IoT technology can also increase the performance of the truck on several mechanical levels. One way this works is for connected trucks to have built in sensors that communicates with software to alert drivers and fleets of mechanical issues. This, in turn, notifies them immediately of what the problem is, reducing time spent driving without knowledge of the issue, which also decreases the time spent fixing any problems and preventing breakdowns.
Many of the benefits of IoT technology described seem to mostly benefit either the truck or the fleet, but it also provides several uses for the driver alone. As mentioned above, IoT can help locate and reroute accidents and backed up traffic, but it goes beyond just that. Some conveniences offered are the range from the locations of gas stations with real time pricing to rest stops and restaurants.
Whether drivers and fleets agree with implementing IoT technologies or not, there is no denying that some sort of implementation is inevitable to the future of commercial trucking. According to the International Data Corporation (IDC), a premier source of information technology, telecommunications, and consumer technology markets, transportation markets are the second highest investors of IoT, reaching $78 billion in 2016 alone. While this is still very much behind leader manufacturing with $178 billion, it still accounts for a huge portion of the $737 billion market. These are huge numbers in general, but in the five years between 2015 and 2020, there is a forecasted 15.6 percent compound annual growth rate – leading to $1.29 trillion by 2020.
One large fleet, of over 18,000 trucks, has recently equipped their drivers with IoT devices and in the six-week testing phase have experienced great results. According to Barb Darrow with www.fortune.com, “The goal was to compress the steps into a comprehensive, more easily navigated workflow so the driver can enter what is needed—data about the load to be delivered, departure times, and so forth—and then get on the road.”
Some may think that the design of such IoT technologies don't have the individual driver in mind because the two fields are so vastly different, however, in the same article Darrow explains that part of the design process for this specific product included putting experts into the trucks with drivers so they were able to gain the perspective of the step-by-step process of a complete route. Since 2015, Princeton has conducted a survey on the Digital Disruption in Freight Transportation. Though still in progress, 84 percent of those who have responded said IoT will have a moderate to large impact on the industry by 2024.
Understandably, much fear of IoT comes from last October's first commercial delivery conducted by an autonomous vehicle. When a tractor-trailer full of beer drove itself down Colorado's I-25 in October with no operator behind the wheel. Uber Technologies, Inc. and Anheuser-Busch teamed for the delivery for the first commercial delivery made by a self-driving commercial truck.

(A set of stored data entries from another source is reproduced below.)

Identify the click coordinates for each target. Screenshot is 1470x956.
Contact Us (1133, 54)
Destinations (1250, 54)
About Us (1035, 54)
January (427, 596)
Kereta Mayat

What most do not consider about the autonomous trip, however, is the fact that people on the team carefully made sure all conditions were right in order to conduct the experiment was perfectly conducted. This includes scoping out the best weather conditions and performing the act during a low traffic time. Though impressive, a physical driver was still needed, as the drive was limited to highway only drive time. Needless to say, this invasive form of IoT has a long way to come before it could be implemented, if it ever does. It has been proven very few people have trust in autonomous vehicles.
With technology growing at a faster rate than ever, it is inevitable to stay within the status quo of truck driving jobs. While there is certainly little worry of driverless trucks taking to the roads any time soon, between the influx of new government regulations being implemented and the natural growth of technologies, the trend of IoT is not going to go away. Much of the incoming IoT is unavoidable, but several more aspects will prove to be beneficial to fleets and drivers. Whether it be with only the new EDLs or more interactive IoT devices and technologies, the future of trucker jobs is here.